Stored data ->
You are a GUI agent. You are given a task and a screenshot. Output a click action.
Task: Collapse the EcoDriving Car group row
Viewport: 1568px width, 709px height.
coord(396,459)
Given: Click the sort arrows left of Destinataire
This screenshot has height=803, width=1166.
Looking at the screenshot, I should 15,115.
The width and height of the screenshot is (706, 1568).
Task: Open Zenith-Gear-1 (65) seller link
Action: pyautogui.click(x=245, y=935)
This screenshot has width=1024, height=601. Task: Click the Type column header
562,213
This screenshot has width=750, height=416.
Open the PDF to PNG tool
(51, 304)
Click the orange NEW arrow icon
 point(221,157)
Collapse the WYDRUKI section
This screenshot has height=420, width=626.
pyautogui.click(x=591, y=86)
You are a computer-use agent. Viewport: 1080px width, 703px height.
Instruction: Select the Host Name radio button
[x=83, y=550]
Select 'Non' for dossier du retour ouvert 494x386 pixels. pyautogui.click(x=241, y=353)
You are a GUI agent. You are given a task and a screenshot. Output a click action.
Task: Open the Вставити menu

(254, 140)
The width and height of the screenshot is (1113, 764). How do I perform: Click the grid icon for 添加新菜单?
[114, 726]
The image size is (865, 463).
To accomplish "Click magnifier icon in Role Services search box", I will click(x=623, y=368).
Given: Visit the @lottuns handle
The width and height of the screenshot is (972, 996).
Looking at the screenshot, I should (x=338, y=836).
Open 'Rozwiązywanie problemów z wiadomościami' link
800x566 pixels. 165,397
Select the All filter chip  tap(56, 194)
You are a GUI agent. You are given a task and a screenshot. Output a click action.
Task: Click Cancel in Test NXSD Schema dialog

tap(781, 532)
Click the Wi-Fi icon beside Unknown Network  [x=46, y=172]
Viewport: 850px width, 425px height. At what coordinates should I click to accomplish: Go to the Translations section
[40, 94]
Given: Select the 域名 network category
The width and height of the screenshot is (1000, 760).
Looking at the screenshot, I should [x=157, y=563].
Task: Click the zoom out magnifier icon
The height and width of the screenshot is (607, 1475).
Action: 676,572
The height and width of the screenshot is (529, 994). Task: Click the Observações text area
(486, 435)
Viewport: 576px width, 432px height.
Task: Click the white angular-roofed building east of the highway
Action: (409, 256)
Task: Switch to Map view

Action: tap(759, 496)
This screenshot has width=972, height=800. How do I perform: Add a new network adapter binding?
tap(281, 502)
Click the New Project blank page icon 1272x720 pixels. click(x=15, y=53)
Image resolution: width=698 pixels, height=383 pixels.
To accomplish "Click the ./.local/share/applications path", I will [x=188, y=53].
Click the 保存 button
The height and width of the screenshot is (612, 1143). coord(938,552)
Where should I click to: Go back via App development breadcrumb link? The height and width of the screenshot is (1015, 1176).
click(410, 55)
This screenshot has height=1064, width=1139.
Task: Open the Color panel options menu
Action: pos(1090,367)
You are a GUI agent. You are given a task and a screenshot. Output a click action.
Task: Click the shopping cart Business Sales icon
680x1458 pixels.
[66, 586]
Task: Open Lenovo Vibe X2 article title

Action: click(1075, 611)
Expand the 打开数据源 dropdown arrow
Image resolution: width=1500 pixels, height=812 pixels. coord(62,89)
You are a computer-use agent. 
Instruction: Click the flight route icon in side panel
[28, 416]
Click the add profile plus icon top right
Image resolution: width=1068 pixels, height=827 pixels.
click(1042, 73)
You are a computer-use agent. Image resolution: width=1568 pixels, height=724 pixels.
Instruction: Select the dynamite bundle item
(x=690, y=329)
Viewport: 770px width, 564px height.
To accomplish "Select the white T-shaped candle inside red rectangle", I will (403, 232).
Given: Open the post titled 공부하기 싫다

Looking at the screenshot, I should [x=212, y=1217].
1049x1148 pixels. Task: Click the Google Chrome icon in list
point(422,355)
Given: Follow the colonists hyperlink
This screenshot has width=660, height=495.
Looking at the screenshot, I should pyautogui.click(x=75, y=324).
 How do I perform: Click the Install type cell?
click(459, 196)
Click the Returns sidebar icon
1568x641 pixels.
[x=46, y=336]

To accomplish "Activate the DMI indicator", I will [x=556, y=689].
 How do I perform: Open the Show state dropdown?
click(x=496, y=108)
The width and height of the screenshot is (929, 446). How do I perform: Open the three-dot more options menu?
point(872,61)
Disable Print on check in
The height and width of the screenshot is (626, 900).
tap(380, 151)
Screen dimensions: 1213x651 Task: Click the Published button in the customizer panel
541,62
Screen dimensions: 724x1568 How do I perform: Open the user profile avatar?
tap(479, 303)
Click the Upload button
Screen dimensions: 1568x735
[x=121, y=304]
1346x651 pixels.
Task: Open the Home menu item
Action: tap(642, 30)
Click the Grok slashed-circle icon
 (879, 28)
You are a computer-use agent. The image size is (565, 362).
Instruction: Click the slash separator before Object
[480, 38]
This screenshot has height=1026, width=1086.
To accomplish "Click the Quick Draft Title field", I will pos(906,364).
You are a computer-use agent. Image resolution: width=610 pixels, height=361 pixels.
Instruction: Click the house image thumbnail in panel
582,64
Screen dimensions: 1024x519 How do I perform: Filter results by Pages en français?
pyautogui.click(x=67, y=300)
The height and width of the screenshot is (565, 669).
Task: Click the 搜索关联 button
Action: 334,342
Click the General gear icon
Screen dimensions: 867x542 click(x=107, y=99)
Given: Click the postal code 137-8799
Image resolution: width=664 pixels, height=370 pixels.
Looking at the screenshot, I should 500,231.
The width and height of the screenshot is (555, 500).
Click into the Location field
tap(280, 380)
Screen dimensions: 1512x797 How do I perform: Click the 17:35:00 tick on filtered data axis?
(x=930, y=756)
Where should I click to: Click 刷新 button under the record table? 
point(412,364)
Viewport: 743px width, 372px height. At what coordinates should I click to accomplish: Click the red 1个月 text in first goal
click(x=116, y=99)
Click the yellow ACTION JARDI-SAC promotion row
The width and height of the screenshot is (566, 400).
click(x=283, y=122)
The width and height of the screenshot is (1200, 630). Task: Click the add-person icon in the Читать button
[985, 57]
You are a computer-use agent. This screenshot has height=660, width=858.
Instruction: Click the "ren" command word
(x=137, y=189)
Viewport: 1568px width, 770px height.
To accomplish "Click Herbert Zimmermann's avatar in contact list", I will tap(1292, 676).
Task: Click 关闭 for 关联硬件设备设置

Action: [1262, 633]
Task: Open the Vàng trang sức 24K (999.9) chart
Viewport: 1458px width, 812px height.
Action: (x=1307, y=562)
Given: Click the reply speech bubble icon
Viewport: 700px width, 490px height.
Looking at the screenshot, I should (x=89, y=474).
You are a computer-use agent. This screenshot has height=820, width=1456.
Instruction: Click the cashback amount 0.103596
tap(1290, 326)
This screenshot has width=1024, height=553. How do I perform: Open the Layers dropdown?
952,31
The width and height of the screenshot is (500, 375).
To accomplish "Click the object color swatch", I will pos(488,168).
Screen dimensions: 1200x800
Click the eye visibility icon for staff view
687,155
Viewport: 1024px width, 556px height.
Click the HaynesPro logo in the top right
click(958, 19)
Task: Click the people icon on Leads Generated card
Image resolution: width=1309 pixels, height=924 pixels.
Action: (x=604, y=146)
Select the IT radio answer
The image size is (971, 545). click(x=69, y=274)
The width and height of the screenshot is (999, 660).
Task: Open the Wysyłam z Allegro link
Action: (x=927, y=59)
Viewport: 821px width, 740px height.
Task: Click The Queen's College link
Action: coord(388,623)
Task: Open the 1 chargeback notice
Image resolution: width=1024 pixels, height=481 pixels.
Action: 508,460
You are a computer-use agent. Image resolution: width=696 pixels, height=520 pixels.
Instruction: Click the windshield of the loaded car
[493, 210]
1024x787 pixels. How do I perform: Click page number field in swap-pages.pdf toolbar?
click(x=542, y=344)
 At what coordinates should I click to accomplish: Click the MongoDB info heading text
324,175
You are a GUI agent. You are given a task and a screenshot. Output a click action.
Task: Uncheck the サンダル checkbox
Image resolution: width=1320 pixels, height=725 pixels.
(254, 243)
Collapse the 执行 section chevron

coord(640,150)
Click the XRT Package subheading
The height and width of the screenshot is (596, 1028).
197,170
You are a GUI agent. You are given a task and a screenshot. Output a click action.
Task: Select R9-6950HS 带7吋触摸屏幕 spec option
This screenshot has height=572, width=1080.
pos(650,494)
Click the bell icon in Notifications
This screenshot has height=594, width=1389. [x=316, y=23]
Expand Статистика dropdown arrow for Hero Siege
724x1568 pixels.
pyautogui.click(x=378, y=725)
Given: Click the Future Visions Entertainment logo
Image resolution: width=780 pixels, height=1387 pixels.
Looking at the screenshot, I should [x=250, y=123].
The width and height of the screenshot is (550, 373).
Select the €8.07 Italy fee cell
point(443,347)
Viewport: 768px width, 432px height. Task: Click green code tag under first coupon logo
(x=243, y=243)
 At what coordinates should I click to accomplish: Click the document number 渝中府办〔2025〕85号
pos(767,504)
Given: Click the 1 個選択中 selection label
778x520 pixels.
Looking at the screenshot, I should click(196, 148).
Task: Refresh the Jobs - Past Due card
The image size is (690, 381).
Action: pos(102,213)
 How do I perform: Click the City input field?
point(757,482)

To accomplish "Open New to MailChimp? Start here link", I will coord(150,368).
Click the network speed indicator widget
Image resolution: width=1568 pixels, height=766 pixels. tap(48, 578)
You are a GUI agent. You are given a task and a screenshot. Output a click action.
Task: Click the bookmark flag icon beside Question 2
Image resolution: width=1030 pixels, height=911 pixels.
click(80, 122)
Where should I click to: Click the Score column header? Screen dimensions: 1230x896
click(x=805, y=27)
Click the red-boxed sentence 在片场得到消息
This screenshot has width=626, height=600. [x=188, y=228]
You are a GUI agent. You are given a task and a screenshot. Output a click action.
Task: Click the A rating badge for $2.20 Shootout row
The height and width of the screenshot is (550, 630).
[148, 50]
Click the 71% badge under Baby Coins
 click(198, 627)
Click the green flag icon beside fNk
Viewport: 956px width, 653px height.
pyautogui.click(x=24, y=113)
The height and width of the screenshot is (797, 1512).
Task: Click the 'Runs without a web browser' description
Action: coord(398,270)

Exercise -> Repeat verbatim the opening run of entries, ending with the line that contains "Given: Click the sort".

Written solution ->
You are a GUI agent. You are given a task and a screenshot. Output a click action.
Task: Collapse the EcoDriving Car group row
Viewport: 1568px width, 709px height.
coord(396,459)
Given: Click the sort arrows left of Destinataire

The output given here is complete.